Required work.
A) In the semiconductor device passage, which two lines is switch SW2 connected between?
B) Which figures does the semiconductor device passage refer to? List every one.
C) Can you recast the paragraph of the semiconductor device passage that begins "The switch SW2 is therefore connected" as a short bulleted list that keeps its main facts?

Provided passage.
= Beginning of Section =

FIG. 5 is a block diagram illustrating the configuration of semiconductor device 1c according to variant 2 of embodiment 1.

Referring to FIG. 5, semiconductor device 1c according to modified example 2 of embodiment 1 differs from semiconductor device 1a according to embodiment 1 (FIG. 1) in that it further includes switch SW2. Switch SW2 is arranged for the purpose of pulling down power supply line PL2 that supplies power supply voltage VDD2, which starts supplying later, so that switch SW1 is reliably turned on during the period when power supply voltage VDD2 is not being supplied.

The switch SW2 is therefore connected between the ground line SL and the power line PL2, and is configured to turn on and off in response to the inverted signal of the enable signal EN. Specifically, the switch SW2 is turned on during the L level period of the enable signal EN, while the switch SW2 is turned off during the H level period of the enable signal EN. For example, the switch SW2 can be configured with an enhancement type N-type transistor, the gate of which is input with the inverted signal of the enable signal EN.

FIG. 6 shows a conceptual waveform diagram for explaining the operation of the semiconductor device 1c shown in FIG. 5 at startup. In FIG. 6, a waveform showing the on/off of the switch SW2 is added to the waveform diagram of FIG. 3. That is, in FIG. 6, the voltages of the power supply wirings PL1 and PL2, the enable signal EN, and the waveforms related to the on/off of the switch SW1 are the same as in FIG. 3.

= End of Section =

Dataset.

= Beginning of Section =

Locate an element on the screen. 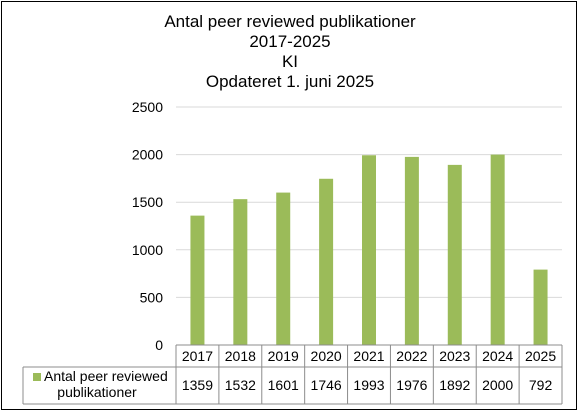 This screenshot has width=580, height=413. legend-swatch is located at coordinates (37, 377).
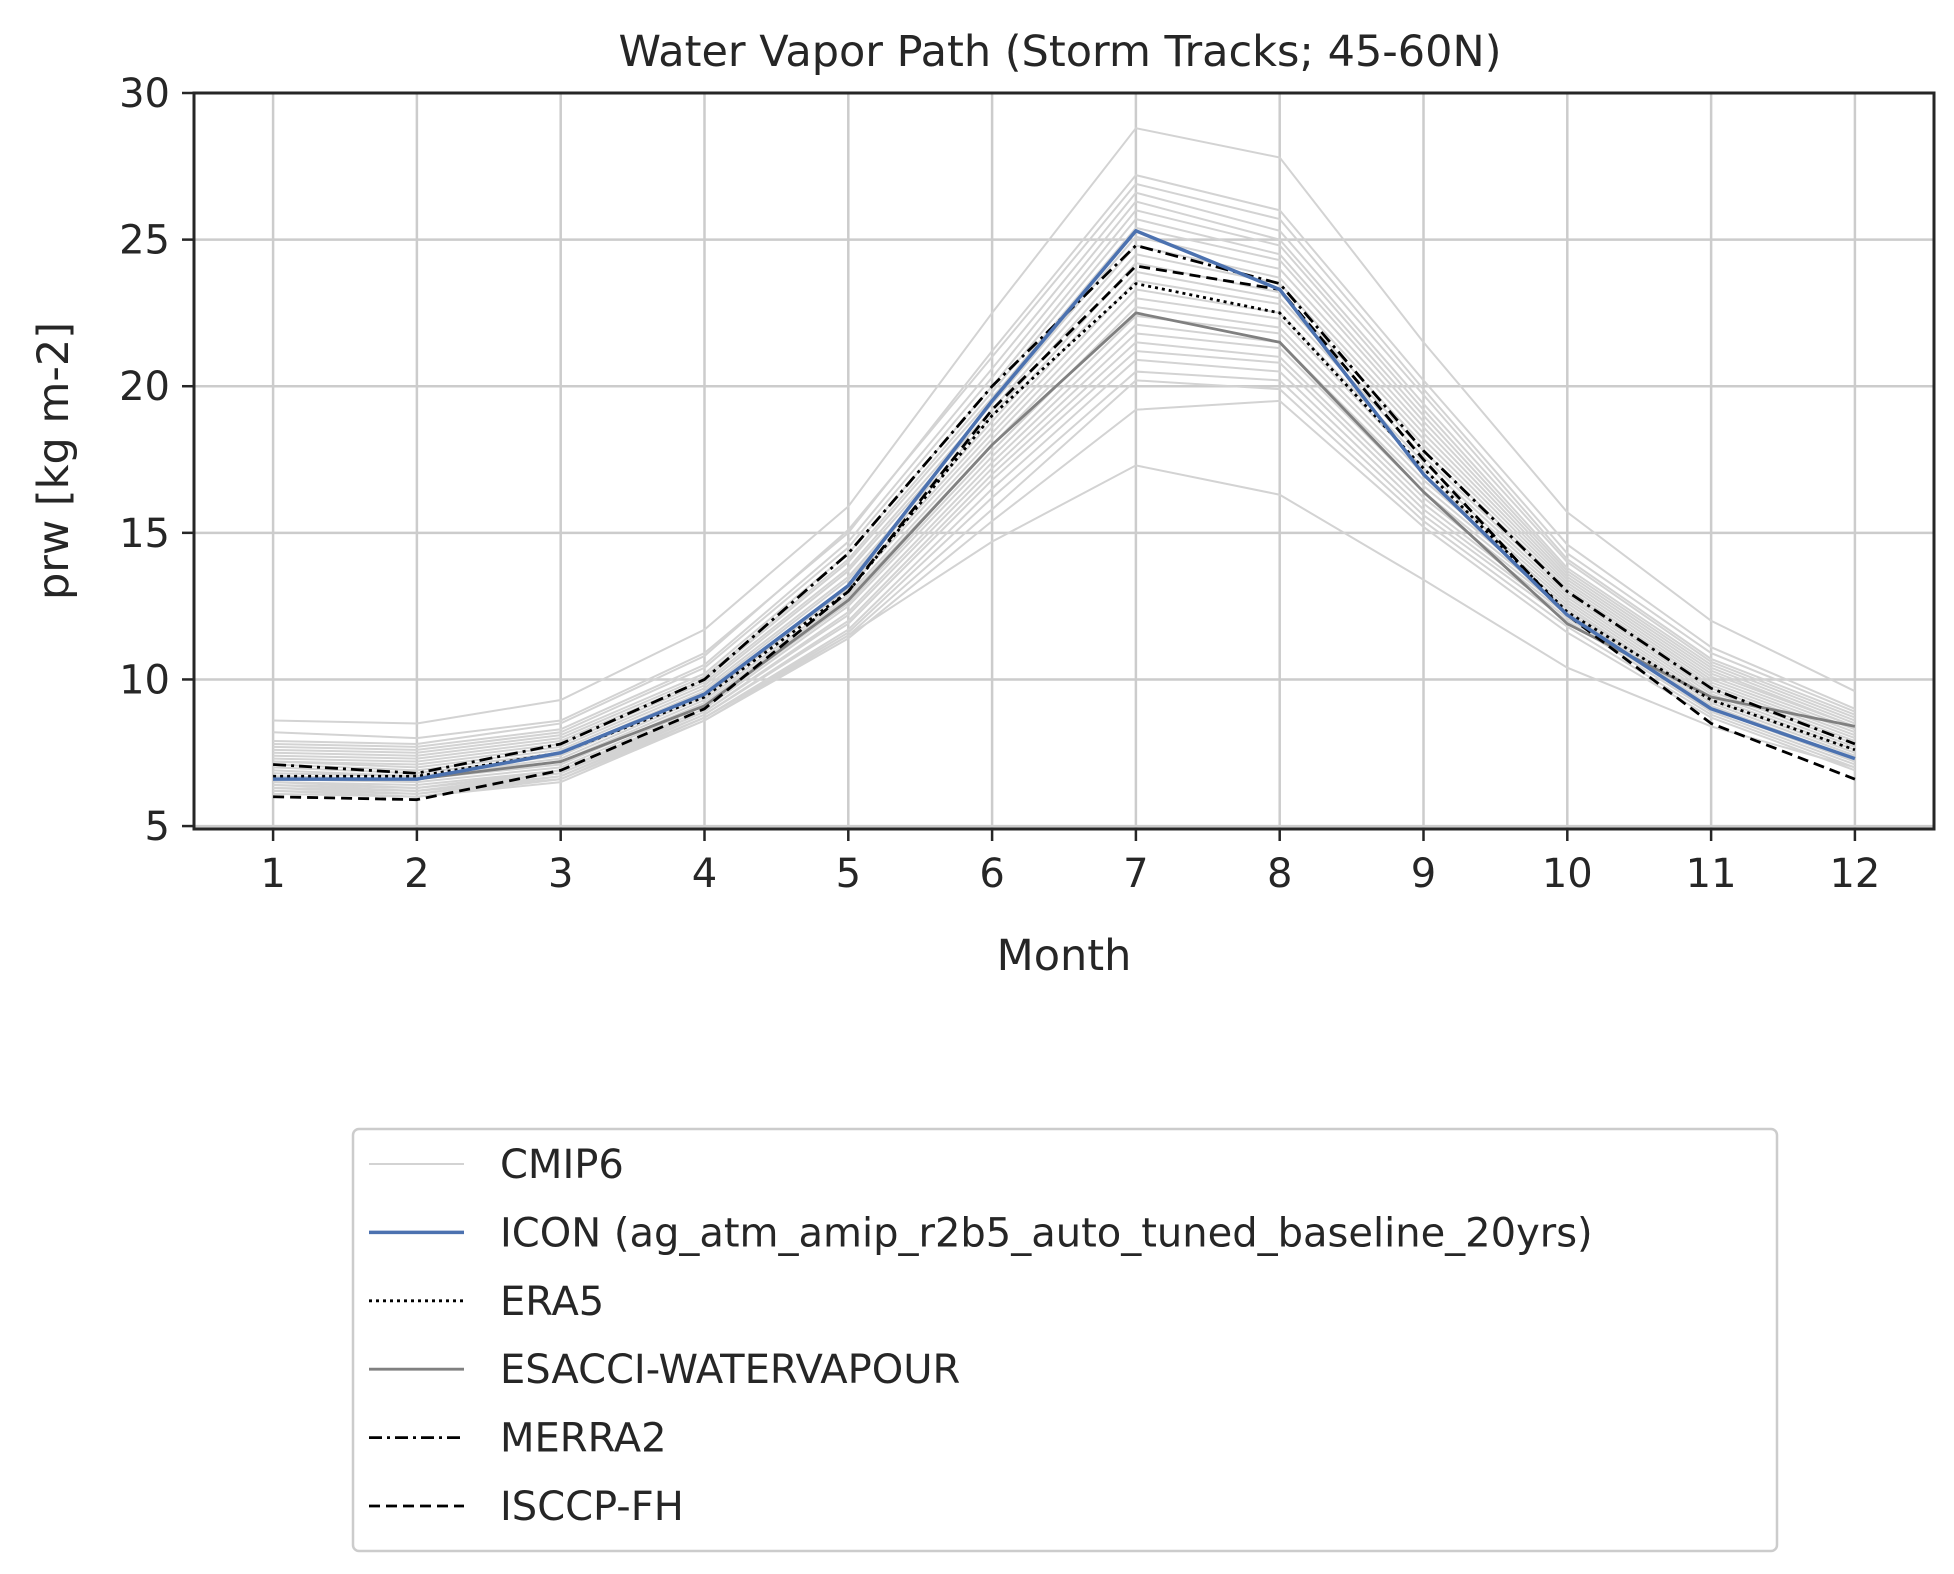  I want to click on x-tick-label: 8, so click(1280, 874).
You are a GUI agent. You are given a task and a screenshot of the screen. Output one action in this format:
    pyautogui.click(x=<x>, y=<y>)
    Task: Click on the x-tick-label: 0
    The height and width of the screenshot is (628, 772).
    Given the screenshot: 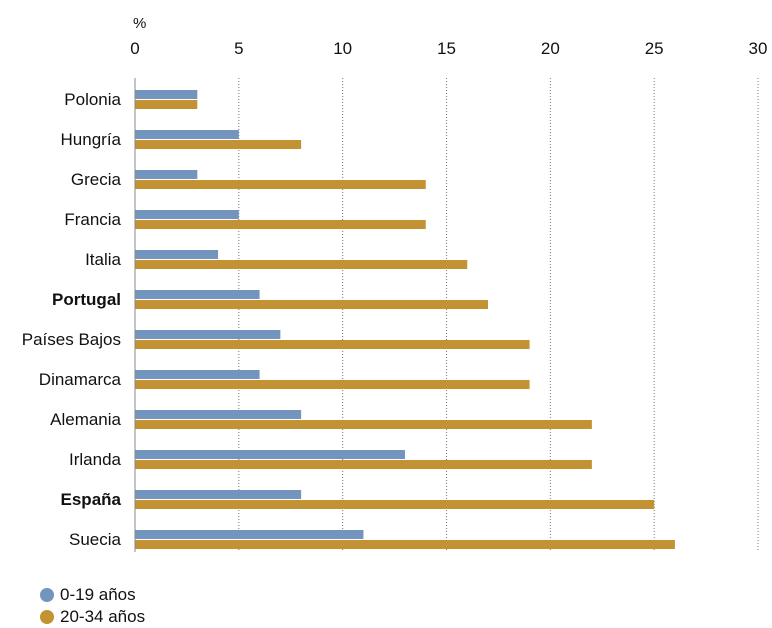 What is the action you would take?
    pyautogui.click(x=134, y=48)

= End of Section =

Answers by task.
A) The ground line SL and the power line PL2.

B) FIG. 5, FIG. 1, FIG. 6, FIG. 3

C)
- Switch SW2 sits between ground line SL and power line PL2.
- It turns on and off in response to the inverted enable signal EN.
- It is on while EN is at L level and off while EN is at H level.
- It can be built from an enhancement-type N-type transistor whose gate receives the inverted EN signal.